Cycle A: The laminate was heated from room temperature to 420°F at a heating rate of 6°F/min, held at 420°F for 2 hours, and cooled to room temperature at a cooling rate of 10°F/min.

Cycle B: Heat the laminate from room temperature to 310°F at a heating rate of 6°F/min, hold at 310°F for 30 minutes, and from 310°F to 420°F at a heating rate of 6°F/min. and held at 420°F for 80 minutes and cooled to room temperature at a cooling rate of 10°F/min.

General procedure 2
Measurement of properties Resin content (RC)
The weight of the glass cloth was measured before it was coated with the curable composition. After coating and drying, the total weight of the prepreg thus formed was measured. RC was calculated based on the following formula:
RC = (total weight of prepreg - weight of glass cloth) / (total weight of prepreg)
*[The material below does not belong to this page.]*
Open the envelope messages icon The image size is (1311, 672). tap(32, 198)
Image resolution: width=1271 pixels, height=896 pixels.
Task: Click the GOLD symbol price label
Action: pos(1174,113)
Solution Stability The components in the curable composition (excluding fillers, flame retardants, and catalysts) were mixed homogeneously in a glass vial and held for 24 hours. After 24 hours, the appearance of the mixture was observed. A mixture was considered unstable if it had a clear phase separation. If the solution has no phase separation,
The solution was considered stable.

Evaluation of Cu peel strength Cu peel strength was determined according to IPC-TM-650 TEST METHODS MANUAL 2.4.8. It was measured using Peel Strength based on a Cu weight of about 28 g (1 oz) per unit area. A United SSTM-1 Model was used to measure Cu peel strength.

Inner layer bond strength (ILBS) evaluation ILBS was measured based on IPC-TM650 2.4.40. United
SSTM-1 Model was used for ILBS measurements. Specifically, a two-layer laminate containing 2116NE glass cloth (Nittobo) was used.

Dk and Df Evaluation Df and Dk values were analyzed by utilizing the split post dielectric resonator (SPDR) method. Df and Dk values at 10 GHz were measured with a Network Analyzer N5230A from Agilent Technologies. A two-layer laminate containing 2116NE glass cloth was used for the measurements. "AB" refers to the measurement after holding the sample at 120° C. for 2 hours. "RT" refers to the measurement after holding the sample at 45-55% humidity and room temperature for 16 hours.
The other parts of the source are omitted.